Items from a dataset
%%

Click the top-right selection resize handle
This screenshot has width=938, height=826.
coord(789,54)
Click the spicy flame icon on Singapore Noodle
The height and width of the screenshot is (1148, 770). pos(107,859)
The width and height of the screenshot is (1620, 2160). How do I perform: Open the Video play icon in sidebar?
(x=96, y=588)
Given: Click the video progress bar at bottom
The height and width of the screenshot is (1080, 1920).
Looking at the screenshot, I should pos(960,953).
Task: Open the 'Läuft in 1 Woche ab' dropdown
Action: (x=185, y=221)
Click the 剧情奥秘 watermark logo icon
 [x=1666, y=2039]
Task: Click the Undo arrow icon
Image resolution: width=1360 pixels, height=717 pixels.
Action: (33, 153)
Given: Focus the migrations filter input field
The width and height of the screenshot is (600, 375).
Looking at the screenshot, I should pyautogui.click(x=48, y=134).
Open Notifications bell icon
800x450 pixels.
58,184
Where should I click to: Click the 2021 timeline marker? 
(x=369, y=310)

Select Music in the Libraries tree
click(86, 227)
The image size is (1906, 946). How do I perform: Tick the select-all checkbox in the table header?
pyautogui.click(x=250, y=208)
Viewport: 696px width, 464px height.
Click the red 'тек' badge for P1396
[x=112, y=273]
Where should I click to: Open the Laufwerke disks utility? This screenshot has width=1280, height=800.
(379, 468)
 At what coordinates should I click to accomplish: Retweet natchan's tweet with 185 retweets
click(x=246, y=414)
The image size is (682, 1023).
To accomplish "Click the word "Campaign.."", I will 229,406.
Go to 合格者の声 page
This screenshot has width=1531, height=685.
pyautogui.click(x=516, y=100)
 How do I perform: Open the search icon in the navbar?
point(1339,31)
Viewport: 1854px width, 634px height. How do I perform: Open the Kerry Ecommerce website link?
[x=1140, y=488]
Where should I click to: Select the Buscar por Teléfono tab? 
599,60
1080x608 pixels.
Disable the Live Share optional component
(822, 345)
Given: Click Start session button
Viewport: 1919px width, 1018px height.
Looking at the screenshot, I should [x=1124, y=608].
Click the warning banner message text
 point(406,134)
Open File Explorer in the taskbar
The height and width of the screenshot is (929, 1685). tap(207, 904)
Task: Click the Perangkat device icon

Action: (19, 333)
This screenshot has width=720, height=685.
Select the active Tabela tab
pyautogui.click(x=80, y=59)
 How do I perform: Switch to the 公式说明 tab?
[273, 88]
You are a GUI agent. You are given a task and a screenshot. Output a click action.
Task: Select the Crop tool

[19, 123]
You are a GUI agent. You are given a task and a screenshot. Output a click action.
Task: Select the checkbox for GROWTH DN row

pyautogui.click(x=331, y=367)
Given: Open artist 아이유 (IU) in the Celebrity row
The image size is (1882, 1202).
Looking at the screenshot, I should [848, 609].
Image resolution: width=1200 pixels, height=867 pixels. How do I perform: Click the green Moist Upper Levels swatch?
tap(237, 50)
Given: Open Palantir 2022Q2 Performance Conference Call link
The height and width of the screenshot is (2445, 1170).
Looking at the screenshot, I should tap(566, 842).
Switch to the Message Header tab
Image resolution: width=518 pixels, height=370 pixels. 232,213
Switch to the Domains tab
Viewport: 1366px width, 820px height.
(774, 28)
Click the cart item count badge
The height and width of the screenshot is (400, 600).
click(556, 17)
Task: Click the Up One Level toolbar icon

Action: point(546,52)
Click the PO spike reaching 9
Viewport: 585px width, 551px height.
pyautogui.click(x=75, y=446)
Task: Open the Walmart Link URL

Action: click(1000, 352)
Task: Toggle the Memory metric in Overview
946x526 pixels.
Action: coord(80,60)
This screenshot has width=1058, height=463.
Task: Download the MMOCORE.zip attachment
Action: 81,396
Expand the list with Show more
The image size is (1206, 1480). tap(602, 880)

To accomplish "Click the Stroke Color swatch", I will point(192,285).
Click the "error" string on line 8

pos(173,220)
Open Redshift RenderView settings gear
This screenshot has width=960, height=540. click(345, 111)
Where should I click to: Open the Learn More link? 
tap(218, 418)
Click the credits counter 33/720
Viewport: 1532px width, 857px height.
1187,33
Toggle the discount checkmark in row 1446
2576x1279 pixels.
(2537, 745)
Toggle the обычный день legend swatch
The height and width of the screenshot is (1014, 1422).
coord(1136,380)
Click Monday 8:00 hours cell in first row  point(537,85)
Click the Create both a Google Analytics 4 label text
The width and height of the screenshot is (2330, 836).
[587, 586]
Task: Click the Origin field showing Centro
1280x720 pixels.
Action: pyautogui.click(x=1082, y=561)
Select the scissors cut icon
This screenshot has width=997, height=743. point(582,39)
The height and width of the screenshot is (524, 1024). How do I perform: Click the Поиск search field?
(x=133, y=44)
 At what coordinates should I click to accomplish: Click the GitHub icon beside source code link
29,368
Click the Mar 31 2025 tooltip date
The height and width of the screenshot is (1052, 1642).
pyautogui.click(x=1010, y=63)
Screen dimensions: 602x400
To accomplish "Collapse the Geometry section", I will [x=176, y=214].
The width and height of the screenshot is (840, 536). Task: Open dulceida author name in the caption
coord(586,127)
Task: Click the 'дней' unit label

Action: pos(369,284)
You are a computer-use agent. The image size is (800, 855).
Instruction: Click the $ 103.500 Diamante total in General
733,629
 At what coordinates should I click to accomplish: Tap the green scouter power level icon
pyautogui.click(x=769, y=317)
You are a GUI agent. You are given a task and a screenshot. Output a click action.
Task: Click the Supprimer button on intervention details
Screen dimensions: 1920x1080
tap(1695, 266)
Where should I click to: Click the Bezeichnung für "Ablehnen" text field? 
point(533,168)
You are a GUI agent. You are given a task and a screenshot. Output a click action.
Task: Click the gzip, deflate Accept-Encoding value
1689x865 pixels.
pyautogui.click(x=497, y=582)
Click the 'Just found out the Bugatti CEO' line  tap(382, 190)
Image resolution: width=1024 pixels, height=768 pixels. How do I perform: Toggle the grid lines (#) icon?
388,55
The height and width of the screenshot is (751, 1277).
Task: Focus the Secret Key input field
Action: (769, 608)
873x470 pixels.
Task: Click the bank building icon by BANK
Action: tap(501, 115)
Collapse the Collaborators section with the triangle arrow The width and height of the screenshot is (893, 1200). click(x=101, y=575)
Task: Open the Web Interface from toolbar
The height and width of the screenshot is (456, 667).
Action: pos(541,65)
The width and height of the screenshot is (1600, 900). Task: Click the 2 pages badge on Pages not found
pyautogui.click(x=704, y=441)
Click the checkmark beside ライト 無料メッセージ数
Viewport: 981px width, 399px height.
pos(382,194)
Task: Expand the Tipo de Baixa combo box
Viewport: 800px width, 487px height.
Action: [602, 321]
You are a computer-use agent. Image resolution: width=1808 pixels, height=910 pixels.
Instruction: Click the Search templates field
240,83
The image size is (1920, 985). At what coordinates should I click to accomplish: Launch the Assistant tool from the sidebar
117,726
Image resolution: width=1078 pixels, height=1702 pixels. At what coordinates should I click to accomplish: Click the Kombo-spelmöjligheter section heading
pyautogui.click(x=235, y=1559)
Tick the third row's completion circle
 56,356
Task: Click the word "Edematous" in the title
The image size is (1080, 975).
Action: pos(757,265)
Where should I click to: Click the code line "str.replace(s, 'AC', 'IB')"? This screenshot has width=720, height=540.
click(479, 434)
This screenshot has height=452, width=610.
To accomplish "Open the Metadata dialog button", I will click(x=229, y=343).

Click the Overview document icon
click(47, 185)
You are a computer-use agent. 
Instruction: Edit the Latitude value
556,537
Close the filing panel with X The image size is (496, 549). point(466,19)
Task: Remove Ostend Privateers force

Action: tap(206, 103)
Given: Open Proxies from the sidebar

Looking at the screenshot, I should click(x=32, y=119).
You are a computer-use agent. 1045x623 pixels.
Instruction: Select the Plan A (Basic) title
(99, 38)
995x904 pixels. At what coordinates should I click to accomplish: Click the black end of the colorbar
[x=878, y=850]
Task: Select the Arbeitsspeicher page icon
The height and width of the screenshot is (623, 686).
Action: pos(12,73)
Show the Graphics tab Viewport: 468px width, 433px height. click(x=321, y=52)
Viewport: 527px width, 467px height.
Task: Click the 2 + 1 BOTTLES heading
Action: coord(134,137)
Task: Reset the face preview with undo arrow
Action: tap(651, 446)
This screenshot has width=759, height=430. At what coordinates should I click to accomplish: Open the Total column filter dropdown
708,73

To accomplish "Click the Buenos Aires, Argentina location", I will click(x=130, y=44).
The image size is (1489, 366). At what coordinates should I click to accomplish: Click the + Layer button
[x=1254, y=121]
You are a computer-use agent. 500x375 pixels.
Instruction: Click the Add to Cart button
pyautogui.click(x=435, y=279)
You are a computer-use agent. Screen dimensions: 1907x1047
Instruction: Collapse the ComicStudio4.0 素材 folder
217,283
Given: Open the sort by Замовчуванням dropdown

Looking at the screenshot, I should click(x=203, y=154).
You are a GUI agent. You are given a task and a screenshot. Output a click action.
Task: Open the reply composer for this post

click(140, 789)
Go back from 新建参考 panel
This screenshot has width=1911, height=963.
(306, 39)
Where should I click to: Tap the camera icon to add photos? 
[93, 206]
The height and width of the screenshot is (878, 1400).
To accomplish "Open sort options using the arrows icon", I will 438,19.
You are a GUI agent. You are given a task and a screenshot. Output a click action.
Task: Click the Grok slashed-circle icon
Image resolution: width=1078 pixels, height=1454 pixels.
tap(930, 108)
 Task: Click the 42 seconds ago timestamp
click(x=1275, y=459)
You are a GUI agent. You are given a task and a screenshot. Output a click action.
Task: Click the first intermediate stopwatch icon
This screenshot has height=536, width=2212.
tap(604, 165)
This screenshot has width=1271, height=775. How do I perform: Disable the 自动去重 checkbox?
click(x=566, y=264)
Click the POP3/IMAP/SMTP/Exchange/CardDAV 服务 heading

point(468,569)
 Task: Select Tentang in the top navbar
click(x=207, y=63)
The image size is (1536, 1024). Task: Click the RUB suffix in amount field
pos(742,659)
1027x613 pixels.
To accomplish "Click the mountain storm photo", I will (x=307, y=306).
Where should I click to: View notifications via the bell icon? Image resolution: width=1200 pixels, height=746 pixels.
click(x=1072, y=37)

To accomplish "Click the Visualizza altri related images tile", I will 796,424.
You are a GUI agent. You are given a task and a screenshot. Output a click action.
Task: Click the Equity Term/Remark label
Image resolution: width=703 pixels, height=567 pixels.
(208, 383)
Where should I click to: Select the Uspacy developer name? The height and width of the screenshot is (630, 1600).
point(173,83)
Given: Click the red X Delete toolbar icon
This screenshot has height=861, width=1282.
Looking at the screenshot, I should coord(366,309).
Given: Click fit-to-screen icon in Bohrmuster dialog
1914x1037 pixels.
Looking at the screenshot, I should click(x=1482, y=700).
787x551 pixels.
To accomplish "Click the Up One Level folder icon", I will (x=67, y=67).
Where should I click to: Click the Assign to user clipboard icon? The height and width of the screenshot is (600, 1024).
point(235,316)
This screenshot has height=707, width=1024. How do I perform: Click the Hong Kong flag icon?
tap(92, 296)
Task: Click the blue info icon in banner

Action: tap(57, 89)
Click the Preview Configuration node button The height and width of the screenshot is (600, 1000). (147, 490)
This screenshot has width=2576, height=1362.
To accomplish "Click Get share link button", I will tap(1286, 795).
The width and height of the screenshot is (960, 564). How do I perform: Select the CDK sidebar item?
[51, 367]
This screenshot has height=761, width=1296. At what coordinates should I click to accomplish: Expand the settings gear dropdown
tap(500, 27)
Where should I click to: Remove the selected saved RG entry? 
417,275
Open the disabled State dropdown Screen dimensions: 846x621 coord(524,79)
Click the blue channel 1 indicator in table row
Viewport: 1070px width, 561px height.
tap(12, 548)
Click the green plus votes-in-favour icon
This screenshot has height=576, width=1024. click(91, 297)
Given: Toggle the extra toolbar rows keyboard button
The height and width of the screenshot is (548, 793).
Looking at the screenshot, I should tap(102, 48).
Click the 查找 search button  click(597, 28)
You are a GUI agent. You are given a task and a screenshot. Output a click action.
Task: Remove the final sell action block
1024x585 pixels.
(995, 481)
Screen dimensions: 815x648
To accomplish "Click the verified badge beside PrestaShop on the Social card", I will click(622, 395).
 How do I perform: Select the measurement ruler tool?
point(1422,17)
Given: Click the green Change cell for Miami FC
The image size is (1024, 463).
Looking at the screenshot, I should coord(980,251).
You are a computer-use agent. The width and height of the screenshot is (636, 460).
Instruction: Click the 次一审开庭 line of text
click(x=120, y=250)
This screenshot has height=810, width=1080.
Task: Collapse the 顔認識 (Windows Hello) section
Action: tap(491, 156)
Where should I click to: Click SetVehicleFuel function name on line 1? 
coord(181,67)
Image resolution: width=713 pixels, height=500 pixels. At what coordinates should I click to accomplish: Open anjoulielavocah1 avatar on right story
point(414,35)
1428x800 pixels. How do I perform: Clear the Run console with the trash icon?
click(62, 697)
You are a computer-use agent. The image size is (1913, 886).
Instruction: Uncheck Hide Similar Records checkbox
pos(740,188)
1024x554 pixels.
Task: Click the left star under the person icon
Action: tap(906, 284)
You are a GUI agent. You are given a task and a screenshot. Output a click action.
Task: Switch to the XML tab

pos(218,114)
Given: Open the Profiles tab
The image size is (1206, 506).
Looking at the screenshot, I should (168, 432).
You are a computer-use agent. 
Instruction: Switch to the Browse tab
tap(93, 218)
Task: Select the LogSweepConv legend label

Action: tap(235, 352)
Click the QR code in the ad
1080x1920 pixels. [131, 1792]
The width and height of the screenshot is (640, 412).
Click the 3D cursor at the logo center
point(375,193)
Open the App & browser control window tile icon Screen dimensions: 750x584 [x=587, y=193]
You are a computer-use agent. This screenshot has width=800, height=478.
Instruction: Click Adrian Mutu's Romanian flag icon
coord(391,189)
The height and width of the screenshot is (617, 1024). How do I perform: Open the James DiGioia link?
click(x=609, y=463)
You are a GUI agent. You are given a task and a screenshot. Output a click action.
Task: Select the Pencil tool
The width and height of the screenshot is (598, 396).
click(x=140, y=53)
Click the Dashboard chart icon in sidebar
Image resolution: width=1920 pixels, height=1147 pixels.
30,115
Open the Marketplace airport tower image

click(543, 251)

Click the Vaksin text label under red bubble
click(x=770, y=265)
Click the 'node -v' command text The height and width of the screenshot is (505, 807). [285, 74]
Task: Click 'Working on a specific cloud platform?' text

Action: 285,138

%%

(WHAT THE TASK ASKS): The answer should consist of every line above in which "cell" appears.

(SOLVED EXERCISE):
Click Monday 8:00 hours cell in first row  point(537,85)
Given: Click the green Change cell for Miami FC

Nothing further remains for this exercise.